I switched from MATLAB -> python about 1/2 way through my phd, and do not regret it. At the most simplistic, python is a much nicer language, has real objects, etc.
If you expect to be doing any parts of your code in c/c++ I would definitely recommend python. The mex interface works, but if your build gets complicated/big it starts to be a pain and I never sorted out how to effectively debug it. I also had great difficulty with mex+allocating large blocks interacting with matlab's memory management (my inability to fix that issue is what drove me to switch).
As a side note/self promotion, I have Crocker-Grier in c++ (with swig wrappers) and pure python.
If you're experienced with both languages it's not really a decision criterion.
Matlab has problems coping with real time settings especially since most computer vision algorithms are very costly. This is the advantage of using a tried and tested library such as OpenCV where many of the algorithms you'll be using are efficiently implemented. Matlab offers the possibility of compiling code into Mex-files but that is a lot of work.
Matlab has parallel for loops parfor which makes multicore processing easy (or at least easier). But the question is if that will suffice to get real-time speeds.
No comment.
The main advantage of Matlab is that you'll obtain a running program very quickly due to its good documentation. But I found that code reusability is bad with Matlab unless you put a heavy emphasis on it.
I think the final decision has to be if you have to/can run your algorithm real-time which I doubt in Matlab, but that depends on what methods you're planning to use.

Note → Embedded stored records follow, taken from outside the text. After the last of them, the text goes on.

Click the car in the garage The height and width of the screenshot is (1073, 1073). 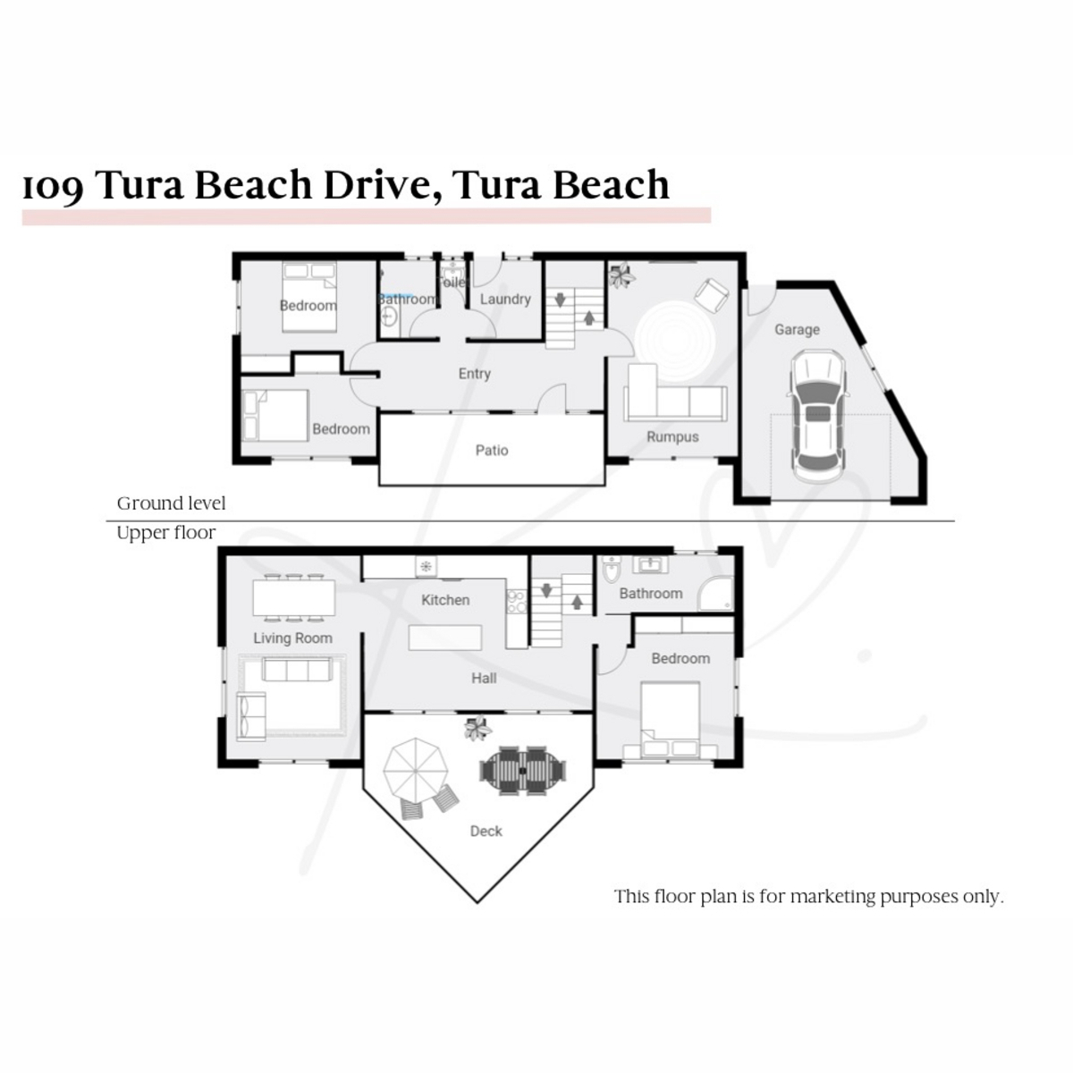[x=816, y=413]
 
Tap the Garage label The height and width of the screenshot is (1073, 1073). [x=797, y=329]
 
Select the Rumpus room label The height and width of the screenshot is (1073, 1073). [x=672, y=436]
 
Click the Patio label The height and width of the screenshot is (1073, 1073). [x=492, y=451]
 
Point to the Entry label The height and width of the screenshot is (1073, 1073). [x=474, y=374]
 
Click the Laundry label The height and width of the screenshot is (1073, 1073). [x=505, y=299]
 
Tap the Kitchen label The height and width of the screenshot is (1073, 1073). [x=445, y=600]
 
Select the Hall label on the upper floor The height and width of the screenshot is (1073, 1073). [x=484, y=678]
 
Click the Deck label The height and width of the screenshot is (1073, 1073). [x=486, y=831]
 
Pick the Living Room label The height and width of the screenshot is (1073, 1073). [x=292, y=638]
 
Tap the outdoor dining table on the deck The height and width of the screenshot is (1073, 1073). [x=525, y=769]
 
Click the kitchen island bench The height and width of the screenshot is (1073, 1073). [x=445, y=638]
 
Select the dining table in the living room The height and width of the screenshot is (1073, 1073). [x=293, y=597]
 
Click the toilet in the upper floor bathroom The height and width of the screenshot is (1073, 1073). [x=612, y=570]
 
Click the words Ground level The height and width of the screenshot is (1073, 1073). [x=171, y=503]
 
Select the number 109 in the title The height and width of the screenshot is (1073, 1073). [x=54, y=187]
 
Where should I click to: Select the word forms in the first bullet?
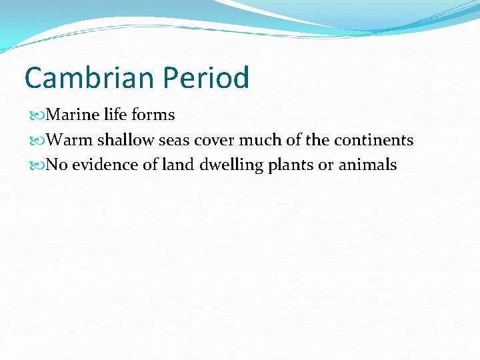[x=153, y=115]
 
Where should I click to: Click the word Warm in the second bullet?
[x=71, y=141]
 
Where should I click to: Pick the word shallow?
[x=126, y=141]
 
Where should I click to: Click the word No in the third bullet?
[x=57, y=165]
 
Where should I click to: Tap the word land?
[x=177, y=165]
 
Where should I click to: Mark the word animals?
[x=367, y=165]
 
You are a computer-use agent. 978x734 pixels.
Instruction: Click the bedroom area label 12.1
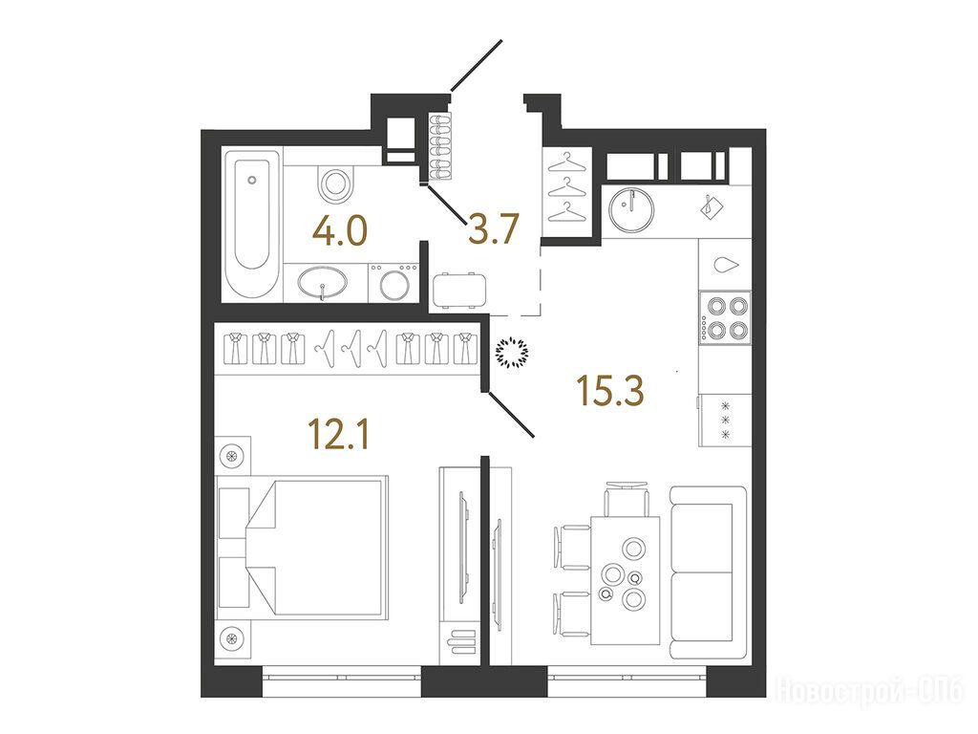coord(339,435)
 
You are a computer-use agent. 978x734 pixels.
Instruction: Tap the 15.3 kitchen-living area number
coord(610,391)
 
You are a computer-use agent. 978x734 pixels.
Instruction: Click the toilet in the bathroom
coord(335,182)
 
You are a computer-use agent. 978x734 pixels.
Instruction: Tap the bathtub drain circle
coord(251,181)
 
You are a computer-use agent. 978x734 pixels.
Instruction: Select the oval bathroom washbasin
coord(322,282)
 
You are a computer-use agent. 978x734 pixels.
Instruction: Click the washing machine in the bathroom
coord(393,283)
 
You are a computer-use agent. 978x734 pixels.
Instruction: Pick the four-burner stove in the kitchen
coord(725,317)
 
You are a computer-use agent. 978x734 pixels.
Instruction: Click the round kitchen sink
coord(631,209)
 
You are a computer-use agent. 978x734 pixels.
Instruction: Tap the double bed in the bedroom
coord(302,548)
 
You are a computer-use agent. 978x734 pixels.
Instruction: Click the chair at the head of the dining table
coord(627,499)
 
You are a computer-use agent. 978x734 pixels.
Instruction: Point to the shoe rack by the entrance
coord(439,146)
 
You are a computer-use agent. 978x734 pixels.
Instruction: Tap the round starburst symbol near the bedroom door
coord(512,354)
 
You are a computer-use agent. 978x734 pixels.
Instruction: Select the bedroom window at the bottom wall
coord(342,680)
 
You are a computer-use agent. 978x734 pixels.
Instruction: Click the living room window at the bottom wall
coord(627,680)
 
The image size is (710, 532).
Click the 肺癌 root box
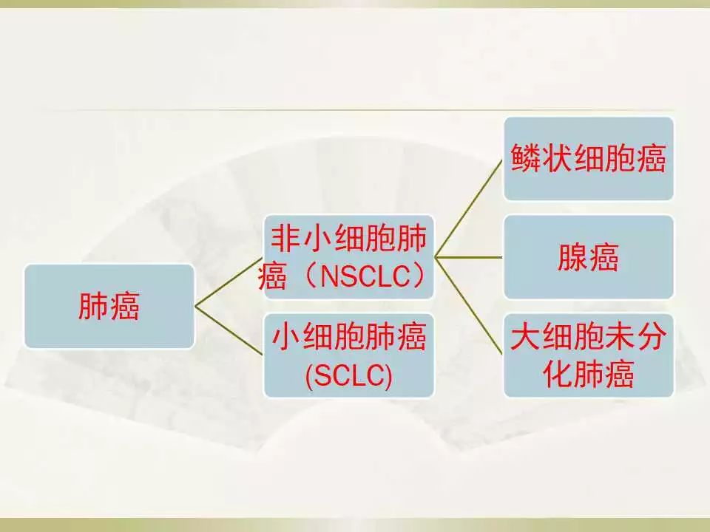click(109, 306)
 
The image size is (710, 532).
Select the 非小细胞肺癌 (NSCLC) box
click(348, 257)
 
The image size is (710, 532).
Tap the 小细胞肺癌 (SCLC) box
click(348, 355)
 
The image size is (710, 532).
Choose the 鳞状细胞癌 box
click(589, 158)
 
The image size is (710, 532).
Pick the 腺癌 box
click(589, 257)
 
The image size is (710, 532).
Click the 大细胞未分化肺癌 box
click(589, 355)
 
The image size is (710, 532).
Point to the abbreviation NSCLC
click(365, 276)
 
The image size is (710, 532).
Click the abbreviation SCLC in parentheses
click(348, 375)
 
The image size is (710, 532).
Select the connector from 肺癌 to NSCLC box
click(229, 282)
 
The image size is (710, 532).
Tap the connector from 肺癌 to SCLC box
click(229, 331)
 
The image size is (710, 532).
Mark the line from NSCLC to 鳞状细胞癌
click(469, 208)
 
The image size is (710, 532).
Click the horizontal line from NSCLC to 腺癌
click(469, 257)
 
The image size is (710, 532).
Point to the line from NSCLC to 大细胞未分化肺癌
click(469, 306)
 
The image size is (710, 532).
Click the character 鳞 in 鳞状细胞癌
click(526, 158)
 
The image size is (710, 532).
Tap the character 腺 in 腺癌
click(572, 257)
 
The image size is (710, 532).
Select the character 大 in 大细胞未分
click(526, 337)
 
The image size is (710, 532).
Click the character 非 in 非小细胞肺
click(286, 238)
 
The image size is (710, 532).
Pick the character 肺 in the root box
click(94, 306)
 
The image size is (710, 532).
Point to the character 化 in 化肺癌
click(558, 375)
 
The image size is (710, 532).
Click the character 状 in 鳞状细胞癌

Others have made a lot of great comments (I've opined on this topic before in another answer https://stackoverflow.com/a/5065585/392949) , but I just wanted to point out that Python has a number of really excellent tools for parallel computing/splitting up work across multiple cores. Here's a short and by no means comprehensive list:
IPython Parallel toolkit: http://ipython.org/ipython-doc/dev/parallel/index.html
mpi4py: https://code.google.com/p/mpi4py
The multiprocessing module in the standard library: http://docs.python.org/library/multiprocessing.html
pyzmq: http://zeromq.github.com/pyzmq/ (what the IPython parallel toolkit is based on)
parallel python (pp): http://www.parallelpython.com/
Cython's wrapping of openmp: http://docs.cython.org/src/userguide/parallelism.html
You will also probably find cython to be much to be a vastly superior tool compared to what Matlab has to offer if you ever need to interface external C-libraries or write C-extensions, and it has excellent numpy support built right in.
There is a list with a bunch of other options here:
http://wiki.python.org/moin/ParallelProcessing